* **Exercise instructions**:
**1)** Name the three comprehensive high schools in the town that the text about Hamilton lists.
**2)** In what year was Hamilton Academical Football Club formed, according to the text about Hamilton?
**3)** From the text about Hamilton, reproduce word for word the part that opens with "Hamilton Rugby Club" and closes with "Strathclyde Country Park.".

* **Selected passage**:
+ + +

Beside Hamilton Central lies Hamilton bus station, providing links to surrounding towns and cities, also offering an express bus to Glasgow and also some parts of England. Major roads in the town include the A72 running south-east to Larkhall, the A723 south to Strathaven / north-east to Motherwell, and the A724 west towards Rutherglen, while to the west at Blantyre, the A725 dual carriageway connects the area to East Kilbride, Coatbridge and the M8. By road the town is to the west of the M74 motorway, the main southerly link to England, which joins the M6 just north of Carlisle. The main route from Edinburgh is the M8, leaving at junctions 6 or 7.

Cycling paths run from Strathclyde Park to Chatelherault Country Park following the banks of the Clyde and Avon. These are being expanded at part of the Sustrans Connect2 project and will make up part of the National Cycle Route 74 which will run from Uddingston to Carlisle, Cumbria

Education
There are currently three comprehensive high schools in the town – Hamilton Grammar, Holy Cross and St.John Ogilvie. The former Earnock High School merged with Blantyre High School as the new Calderside Academy. Hamilton also has one private school, Hamilton College, next to the Hamilton Park Racecourse.

There are also several primary schools in Hamilton, including, St Cuthbert's, Our Lady and St Anne's, St Elizabeth's, St Peter's, St Paul's, St Mark's, St Ninian's, St Mary's, Glenlee, Townhill, Udston, Woodhead, Beckford, St John's, Woodside and Chatelherault Primary Schools.

Hamilton is a university town with The University of the West of Scotland campus formerly sited on Almada Street, but now relocated to Hamilton International Technology Park in High Blantyre.

Sports

Hamilton Academical Football Club (the Accies) was formed in 1874 and is one of Scotland's oldest senior clubs. It takes its name from Hamilton Academy, now called Hamilton Grammar School, the oldest school in the town (founded 1588). It is the only professional football team in the UK to originate from a school team and they currently play in the Scottish Championship. Their stadium is New Douglas Park, built in 2001 near the site of the former ground Douglas Park (which was demolished in 1994 to make way for a retail park).

Hamilton Rugby Club are based at the Laigh Bent sports ground, Bent Road. They currently play in Scottish Premiership Division 2. Hamilton Park Racecourse is situated alongside Bothwell Road. Hamilton Harriers are a local Road Running Club, they currently meet outside the Sports Club in nearby town of Uddingston during the week and at the weekend at Strathclyde Country Park.

+ + +

* **Listed records**:

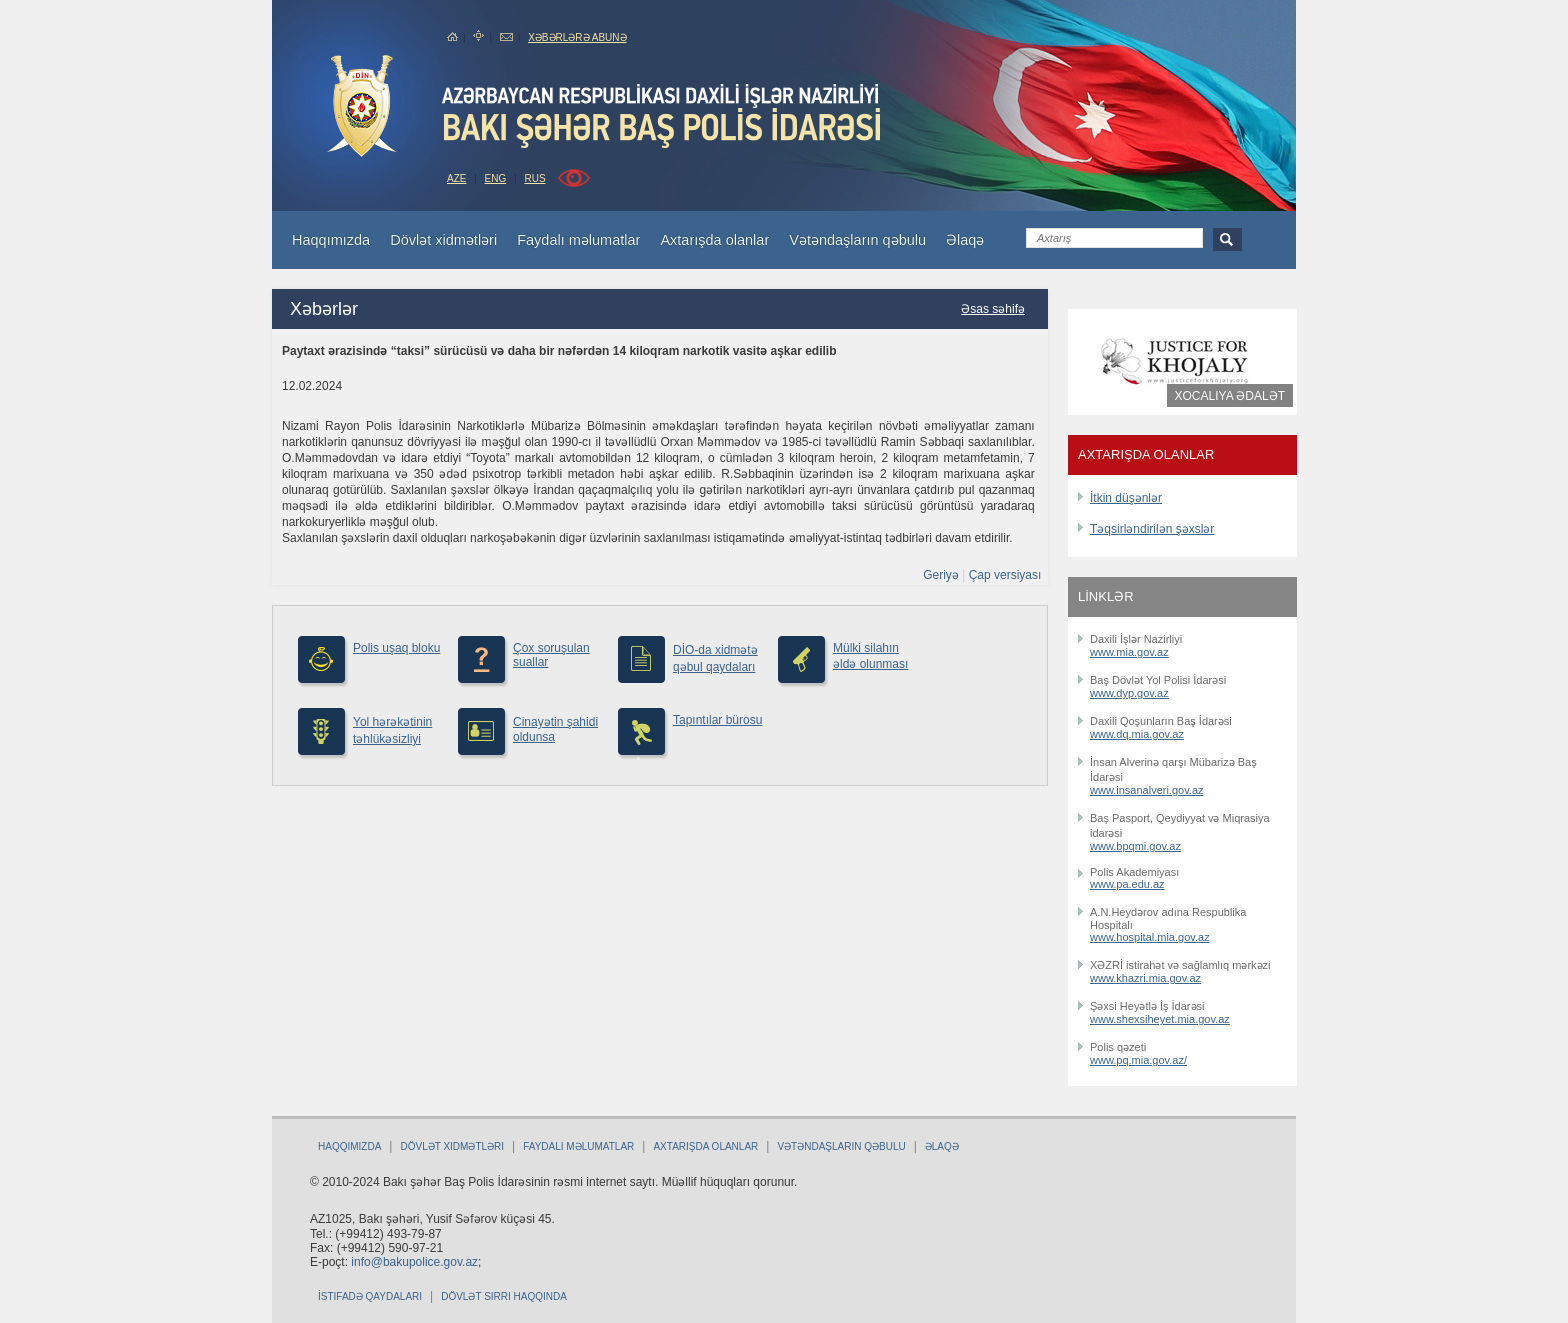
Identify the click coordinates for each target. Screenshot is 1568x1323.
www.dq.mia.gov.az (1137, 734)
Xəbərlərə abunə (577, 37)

+ + +

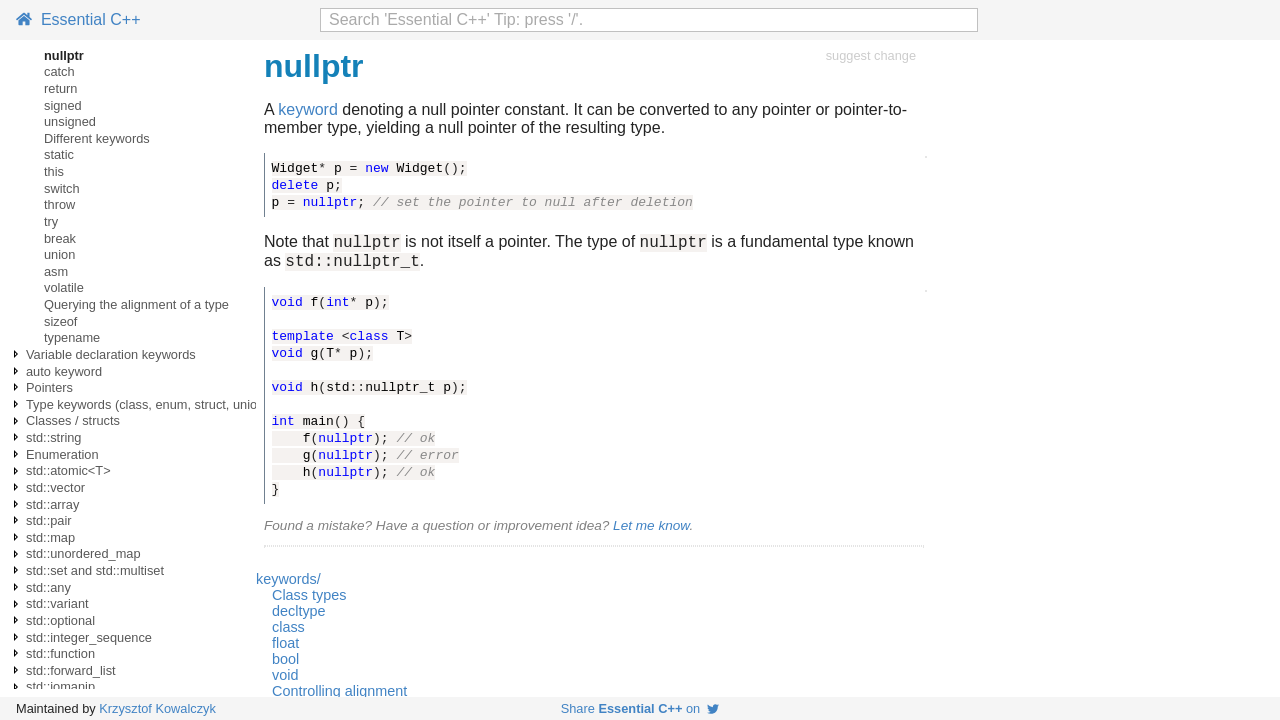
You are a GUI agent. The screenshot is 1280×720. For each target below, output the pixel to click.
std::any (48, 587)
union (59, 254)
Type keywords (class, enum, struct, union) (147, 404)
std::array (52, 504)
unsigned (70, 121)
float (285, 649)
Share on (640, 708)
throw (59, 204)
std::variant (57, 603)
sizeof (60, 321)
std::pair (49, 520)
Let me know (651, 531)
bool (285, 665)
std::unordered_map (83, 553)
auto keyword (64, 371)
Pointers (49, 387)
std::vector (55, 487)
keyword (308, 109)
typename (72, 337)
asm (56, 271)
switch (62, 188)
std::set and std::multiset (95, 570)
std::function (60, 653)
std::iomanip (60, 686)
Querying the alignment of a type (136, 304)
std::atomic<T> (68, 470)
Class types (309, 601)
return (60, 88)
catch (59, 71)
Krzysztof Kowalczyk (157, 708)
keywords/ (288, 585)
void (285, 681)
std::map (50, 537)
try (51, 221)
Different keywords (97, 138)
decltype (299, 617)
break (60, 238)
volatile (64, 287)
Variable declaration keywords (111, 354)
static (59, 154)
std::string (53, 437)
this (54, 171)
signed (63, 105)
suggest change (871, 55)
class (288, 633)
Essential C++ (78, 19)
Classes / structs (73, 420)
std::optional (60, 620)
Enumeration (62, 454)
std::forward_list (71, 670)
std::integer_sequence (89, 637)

+ + +

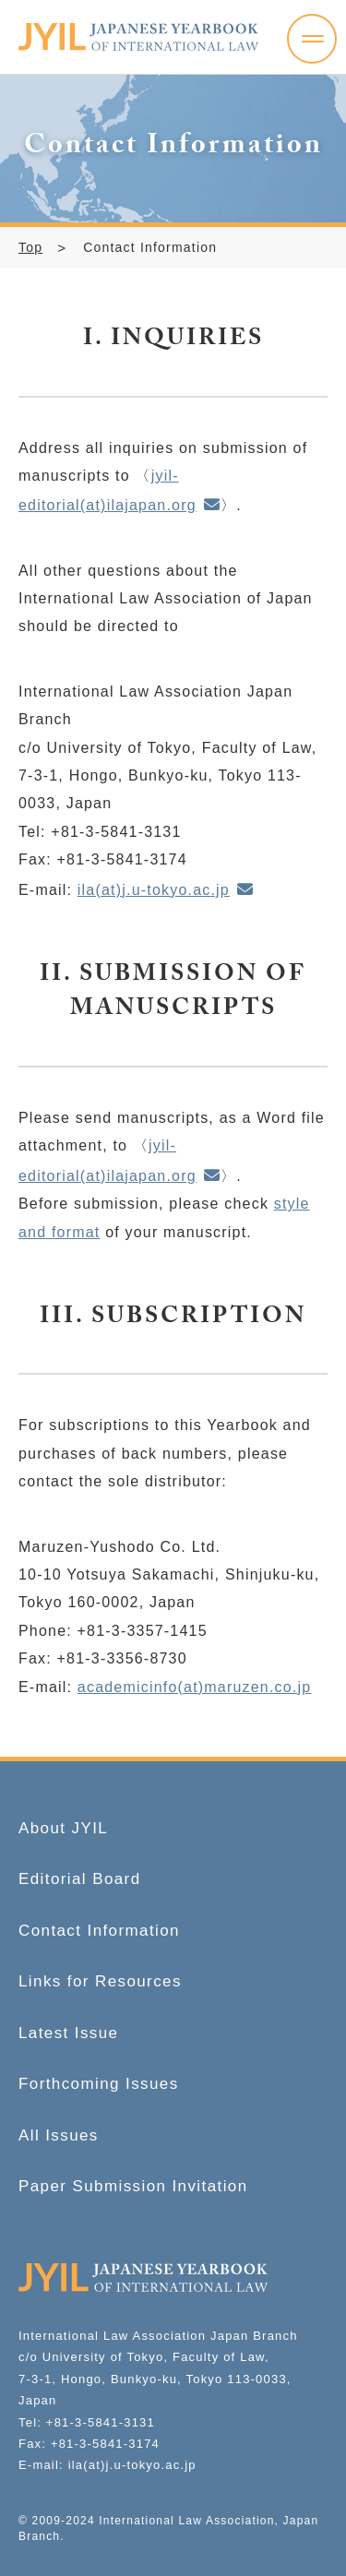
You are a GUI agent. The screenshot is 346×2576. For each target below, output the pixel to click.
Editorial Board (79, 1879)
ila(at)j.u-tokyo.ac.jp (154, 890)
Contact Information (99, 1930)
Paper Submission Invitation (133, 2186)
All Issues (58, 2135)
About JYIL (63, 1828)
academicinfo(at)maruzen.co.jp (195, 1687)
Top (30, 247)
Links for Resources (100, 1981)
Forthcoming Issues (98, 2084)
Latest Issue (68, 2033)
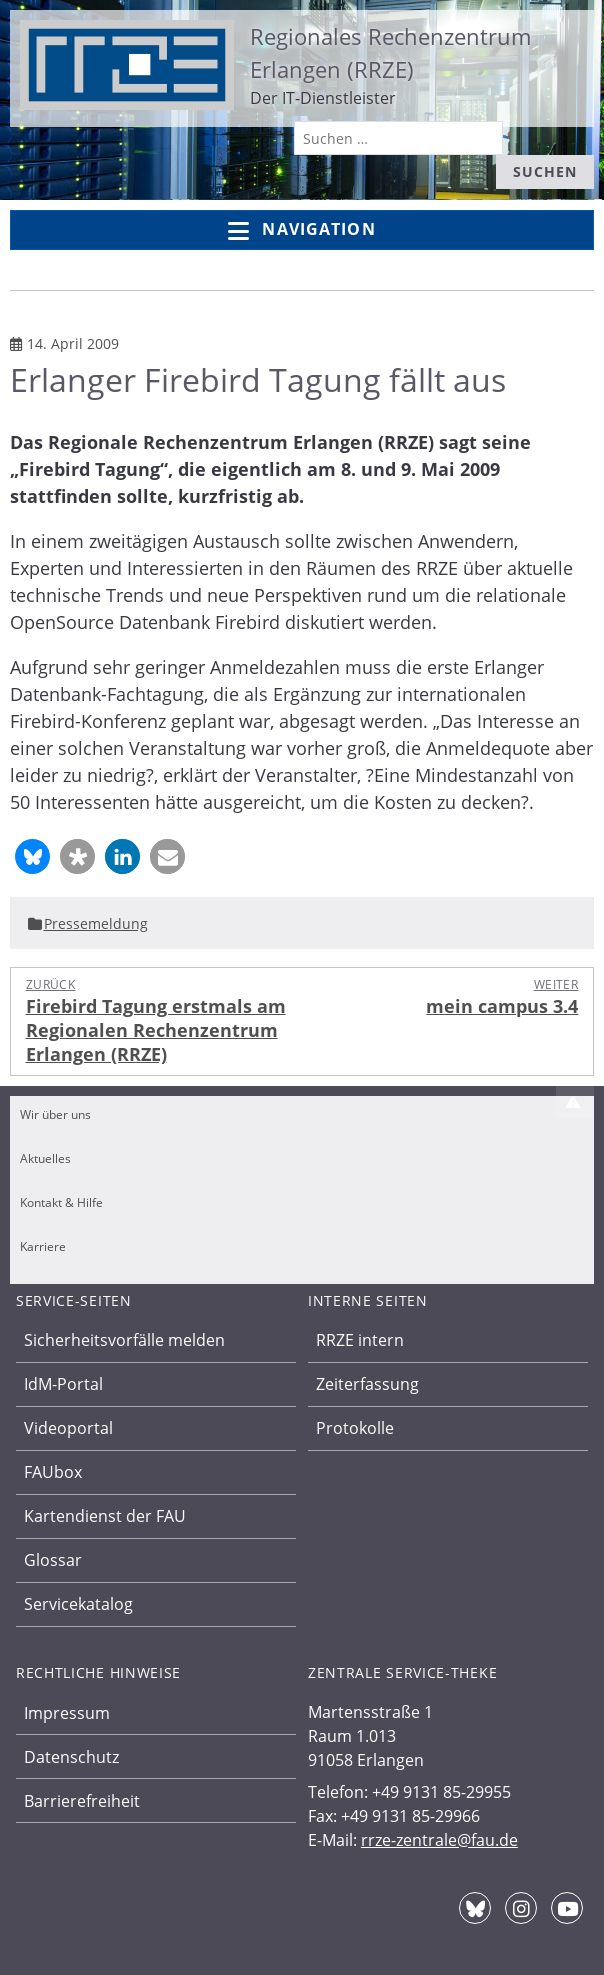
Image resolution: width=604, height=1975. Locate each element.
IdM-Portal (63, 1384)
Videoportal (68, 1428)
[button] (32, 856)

+ + +

* **Responses**:
**1)** Hamilton Grammar, Holy Cross, St.John Ogilvie

**2)** 1874

**3)**
Hamilton Rugby Club are based at the Laigh Bent sports ground, Bent Road. They currently play in Scottish Premiership Division 2. Hamilton Park Racecourse is situated alongside Bothwell Road. Hamilton Harriers are a local Road Running Club, they currently meet outside the Sports Club in nearby town of Uddingston during the week and at the weekend at Strathclyde Country Park.